Regresaba Mikel Azpiroz a Pamplona para presentar su nuevo álbum, Pake pieza; un disco instrumental en el que el pianista muestra su destreza e inspiración con las teclas. De primeras, salió solo. Antes de sentarse frente a su instrumento, saludó al público y explicó, en euskera y castellano, que el repertorio del concierto iba a estar formado por piezas extraídas de sus tres discos en solitario: Gaua, Zuri, Islak y, el más reciente, Pakea pieza. Anunció también que le iban a acompañar dos músicos amigos: Fernando Neira en el contrabajo y Karlos Arancegui en la batería. La primera canción, Islak, la tocó en solitario, evocando el sonido de la música clásica. Para la segunda, Urteak, ya salieron sus dos compañeros y la cosa tiró, inevitablemente, hacia el jazz (posteriormente, también se asomarían al blues, las música tradicionales y también las contemporáneas). Después de haberle visto en sus proyectos más eléctricos (Mikel Erentxun, Quique González, Rulo & La Contrabanda), sabíamos que Karlos es un espléndido batería de rock, pero el domingo demostró que también sabe desenvolverse con maestría en las distancias cortas. Lo mismo puede decirse de Fernando, reputado y experimentado bajista (Mikel Erentxun, Rafa Berrio, Amateur…) que acompañó las composiciones con precisión y sobriedad.

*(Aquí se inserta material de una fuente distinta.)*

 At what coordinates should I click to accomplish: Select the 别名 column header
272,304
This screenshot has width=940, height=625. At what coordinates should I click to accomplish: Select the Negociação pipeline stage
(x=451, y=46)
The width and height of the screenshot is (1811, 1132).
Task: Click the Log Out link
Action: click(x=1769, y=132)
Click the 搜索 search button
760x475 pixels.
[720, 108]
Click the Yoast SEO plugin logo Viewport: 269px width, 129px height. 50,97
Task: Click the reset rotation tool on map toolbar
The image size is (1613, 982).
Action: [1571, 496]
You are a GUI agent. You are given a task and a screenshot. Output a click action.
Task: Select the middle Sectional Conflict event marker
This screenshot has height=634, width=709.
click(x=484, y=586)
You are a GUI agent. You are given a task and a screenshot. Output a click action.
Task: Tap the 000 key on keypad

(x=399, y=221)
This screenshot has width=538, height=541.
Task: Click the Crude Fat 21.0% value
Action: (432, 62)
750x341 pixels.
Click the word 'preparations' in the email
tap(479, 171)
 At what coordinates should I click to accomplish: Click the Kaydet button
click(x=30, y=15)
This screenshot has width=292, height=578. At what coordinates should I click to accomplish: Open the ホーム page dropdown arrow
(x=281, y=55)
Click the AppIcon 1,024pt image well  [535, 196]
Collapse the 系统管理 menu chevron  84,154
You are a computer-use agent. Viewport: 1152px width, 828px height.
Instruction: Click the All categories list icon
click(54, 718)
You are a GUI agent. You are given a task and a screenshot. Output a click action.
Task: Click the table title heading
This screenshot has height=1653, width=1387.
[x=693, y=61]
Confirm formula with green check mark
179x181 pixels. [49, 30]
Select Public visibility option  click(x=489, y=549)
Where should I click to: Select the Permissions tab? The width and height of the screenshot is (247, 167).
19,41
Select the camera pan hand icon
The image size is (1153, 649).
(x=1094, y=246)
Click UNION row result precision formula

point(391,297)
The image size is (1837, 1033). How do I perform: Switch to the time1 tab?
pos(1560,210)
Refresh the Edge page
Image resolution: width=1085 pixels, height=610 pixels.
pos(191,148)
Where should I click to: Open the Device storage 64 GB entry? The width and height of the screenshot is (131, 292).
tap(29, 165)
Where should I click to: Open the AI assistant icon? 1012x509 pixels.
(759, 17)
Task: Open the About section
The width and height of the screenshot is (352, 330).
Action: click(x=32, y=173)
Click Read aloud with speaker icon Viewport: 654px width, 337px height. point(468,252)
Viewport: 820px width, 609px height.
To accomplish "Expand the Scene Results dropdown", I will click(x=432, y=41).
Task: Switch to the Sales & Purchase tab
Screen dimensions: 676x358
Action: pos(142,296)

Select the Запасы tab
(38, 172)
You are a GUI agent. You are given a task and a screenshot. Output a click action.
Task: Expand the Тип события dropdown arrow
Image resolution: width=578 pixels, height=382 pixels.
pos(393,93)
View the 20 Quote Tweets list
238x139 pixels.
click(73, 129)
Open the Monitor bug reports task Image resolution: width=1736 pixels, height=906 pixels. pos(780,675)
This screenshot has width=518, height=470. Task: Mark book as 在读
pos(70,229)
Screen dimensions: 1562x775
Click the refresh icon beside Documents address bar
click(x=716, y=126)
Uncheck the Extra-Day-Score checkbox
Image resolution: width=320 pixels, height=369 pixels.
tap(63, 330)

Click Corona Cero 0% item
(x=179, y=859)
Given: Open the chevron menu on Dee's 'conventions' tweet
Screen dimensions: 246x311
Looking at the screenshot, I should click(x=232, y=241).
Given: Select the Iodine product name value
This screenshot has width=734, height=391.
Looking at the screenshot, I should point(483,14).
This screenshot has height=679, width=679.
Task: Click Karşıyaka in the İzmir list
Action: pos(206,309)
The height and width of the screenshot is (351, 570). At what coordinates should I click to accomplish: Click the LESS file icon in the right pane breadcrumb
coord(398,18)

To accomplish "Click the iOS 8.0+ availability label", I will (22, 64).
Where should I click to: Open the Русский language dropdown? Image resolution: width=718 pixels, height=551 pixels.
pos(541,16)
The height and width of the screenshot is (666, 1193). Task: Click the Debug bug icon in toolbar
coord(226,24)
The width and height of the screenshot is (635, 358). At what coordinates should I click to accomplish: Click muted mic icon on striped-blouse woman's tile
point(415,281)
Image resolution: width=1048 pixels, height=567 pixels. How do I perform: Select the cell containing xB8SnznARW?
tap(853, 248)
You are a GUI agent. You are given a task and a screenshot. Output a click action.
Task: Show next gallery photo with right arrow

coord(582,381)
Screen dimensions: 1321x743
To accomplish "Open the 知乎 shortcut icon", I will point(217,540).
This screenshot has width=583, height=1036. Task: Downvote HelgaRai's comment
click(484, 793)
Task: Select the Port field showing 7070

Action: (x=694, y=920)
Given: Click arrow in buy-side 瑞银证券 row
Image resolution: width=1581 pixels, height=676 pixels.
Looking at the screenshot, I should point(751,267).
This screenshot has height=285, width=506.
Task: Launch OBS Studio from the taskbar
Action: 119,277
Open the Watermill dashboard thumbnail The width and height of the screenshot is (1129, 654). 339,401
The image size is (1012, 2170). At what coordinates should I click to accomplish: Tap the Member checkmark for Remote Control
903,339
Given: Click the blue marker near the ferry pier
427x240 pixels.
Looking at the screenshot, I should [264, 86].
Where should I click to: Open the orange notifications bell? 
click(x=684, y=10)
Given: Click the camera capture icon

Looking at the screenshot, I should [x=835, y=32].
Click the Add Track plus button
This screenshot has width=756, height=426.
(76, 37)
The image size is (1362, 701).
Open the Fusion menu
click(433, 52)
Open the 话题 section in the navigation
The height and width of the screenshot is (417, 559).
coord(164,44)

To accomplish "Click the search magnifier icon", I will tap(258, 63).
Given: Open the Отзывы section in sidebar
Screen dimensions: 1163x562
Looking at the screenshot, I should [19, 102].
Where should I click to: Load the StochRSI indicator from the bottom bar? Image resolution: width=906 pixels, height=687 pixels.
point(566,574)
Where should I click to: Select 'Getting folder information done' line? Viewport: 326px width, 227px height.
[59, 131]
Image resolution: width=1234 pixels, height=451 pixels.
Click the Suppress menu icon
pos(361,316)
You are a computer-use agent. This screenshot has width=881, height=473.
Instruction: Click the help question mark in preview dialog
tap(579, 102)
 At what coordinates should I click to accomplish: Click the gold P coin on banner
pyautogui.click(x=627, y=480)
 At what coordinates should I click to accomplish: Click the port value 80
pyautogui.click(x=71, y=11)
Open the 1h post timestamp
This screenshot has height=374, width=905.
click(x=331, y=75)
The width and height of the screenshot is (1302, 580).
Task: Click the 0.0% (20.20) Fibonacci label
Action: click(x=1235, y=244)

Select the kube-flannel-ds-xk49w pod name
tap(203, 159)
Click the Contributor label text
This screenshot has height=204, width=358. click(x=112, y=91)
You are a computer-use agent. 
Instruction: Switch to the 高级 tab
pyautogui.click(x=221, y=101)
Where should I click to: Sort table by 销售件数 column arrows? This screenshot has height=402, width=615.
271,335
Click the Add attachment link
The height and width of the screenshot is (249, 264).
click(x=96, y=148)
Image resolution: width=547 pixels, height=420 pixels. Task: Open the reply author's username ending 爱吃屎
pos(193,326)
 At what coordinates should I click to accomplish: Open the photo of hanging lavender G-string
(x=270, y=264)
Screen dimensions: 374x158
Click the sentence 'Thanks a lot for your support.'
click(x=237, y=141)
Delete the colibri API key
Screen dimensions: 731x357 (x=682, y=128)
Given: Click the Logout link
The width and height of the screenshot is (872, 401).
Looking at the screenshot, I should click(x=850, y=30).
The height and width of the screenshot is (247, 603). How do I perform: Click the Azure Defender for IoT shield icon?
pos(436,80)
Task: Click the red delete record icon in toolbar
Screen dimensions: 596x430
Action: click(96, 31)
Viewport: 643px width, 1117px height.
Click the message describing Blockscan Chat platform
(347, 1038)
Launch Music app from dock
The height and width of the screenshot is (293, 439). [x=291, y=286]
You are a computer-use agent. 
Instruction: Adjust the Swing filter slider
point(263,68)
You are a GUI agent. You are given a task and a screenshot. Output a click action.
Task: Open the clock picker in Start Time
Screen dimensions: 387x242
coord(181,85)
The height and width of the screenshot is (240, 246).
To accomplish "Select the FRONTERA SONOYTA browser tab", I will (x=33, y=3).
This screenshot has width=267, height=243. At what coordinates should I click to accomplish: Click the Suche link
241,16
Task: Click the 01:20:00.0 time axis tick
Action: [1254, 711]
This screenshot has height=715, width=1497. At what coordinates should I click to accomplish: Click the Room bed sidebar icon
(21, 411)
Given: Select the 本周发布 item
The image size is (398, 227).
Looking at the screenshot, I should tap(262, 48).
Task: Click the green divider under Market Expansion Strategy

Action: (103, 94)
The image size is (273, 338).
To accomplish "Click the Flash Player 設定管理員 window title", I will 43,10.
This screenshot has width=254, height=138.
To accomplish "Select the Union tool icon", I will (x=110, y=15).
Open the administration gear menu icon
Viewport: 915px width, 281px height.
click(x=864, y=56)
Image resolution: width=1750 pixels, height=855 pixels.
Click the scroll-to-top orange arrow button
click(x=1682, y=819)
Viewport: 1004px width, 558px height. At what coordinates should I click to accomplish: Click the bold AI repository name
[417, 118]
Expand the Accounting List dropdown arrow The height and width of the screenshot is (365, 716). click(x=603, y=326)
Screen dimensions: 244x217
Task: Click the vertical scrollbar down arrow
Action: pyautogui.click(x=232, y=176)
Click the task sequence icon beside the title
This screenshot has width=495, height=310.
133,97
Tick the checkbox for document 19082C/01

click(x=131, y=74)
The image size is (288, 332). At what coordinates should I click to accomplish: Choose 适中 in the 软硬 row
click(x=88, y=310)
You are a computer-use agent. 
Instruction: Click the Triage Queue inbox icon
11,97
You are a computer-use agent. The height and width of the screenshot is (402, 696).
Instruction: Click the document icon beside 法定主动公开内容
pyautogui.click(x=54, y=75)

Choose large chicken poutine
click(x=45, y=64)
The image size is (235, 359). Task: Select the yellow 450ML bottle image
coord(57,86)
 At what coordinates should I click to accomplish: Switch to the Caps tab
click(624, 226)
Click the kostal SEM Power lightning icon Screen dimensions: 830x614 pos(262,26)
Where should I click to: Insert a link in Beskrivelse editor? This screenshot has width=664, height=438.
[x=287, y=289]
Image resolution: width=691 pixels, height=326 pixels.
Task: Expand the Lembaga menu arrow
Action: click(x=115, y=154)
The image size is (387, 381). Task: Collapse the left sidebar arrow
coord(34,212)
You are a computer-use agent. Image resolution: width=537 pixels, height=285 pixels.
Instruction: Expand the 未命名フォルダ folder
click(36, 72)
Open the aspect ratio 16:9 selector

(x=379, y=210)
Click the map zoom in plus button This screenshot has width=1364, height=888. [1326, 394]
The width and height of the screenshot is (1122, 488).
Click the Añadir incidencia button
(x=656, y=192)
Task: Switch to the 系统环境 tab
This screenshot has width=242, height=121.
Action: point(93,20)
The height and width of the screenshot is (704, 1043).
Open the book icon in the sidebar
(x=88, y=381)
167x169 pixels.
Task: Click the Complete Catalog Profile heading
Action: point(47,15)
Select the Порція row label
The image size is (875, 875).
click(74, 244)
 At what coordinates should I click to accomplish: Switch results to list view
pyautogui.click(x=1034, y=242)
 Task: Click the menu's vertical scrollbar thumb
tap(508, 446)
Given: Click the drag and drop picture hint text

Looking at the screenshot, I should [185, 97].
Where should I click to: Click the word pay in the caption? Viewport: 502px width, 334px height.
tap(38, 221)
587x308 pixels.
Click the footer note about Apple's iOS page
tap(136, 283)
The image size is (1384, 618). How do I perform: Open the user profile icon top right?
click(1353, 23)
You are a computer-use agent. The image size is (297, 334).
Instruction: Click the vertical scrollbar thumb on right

En la propuesta de Azpiroz, tan importante como los sonidos son los silencios. Los instrumentos se escucharon con exquisita nitidez (y eso que en el Condestable no requirieron de ninguna sonorización especial, al igual que prescindieron también de cualquier iluminación adicional a la que ofrece la propia sala). Todo fluyó con pasmosa y envidiable naturalidad: la de tres músicos tocando con tranquilidad y calma, algo que, en la delirante velocidad de los tiempos que vivimos, donde todo va tan rápido que parece que no hay tiempo para degustar nada, constituye una propuesta disruptiva en sí misma. Fue un lujo, desde luego, poder hacer un paréntesis entre las prisas y el ruido cotidiano y disfrutar de las dulces melodías de Azpiroz y de los leves y chispeantes redobles de Arancegui, bien acentuados por el ritmo grave que imprimía Neira. El trío tocaba de memoria, relajado, sin apenas mirarse entre ellos; cada uno en su papel, dejándose espacio unos a otros y construyendo entre los tres un oasis bello y elegante.

Como había advertido al inicio, la actuación se desarrolló sin interrupciones. Once canciones del tirón, una detrás de otra. Solo música, sin introducciones ni explicaciones. Ahí sonaron Neguko ibaia, Elkartasun Doinua o Sahara eusten. El público permaneció en completo silencio, atento y en estado meditabundo, y es que la situación invitaba a la contemplación. Fue al extinguirse las últimas notas de Ekilibrista cuando los músicos se levantaron y la sala, abarrotada, prorrumpió en aplausos. Todavía hubo tiempo para un par de propinas: Garai Onak, de su anterior álbum (Islak), y una versión del pianista sudafricano Abdulah Ibrahim.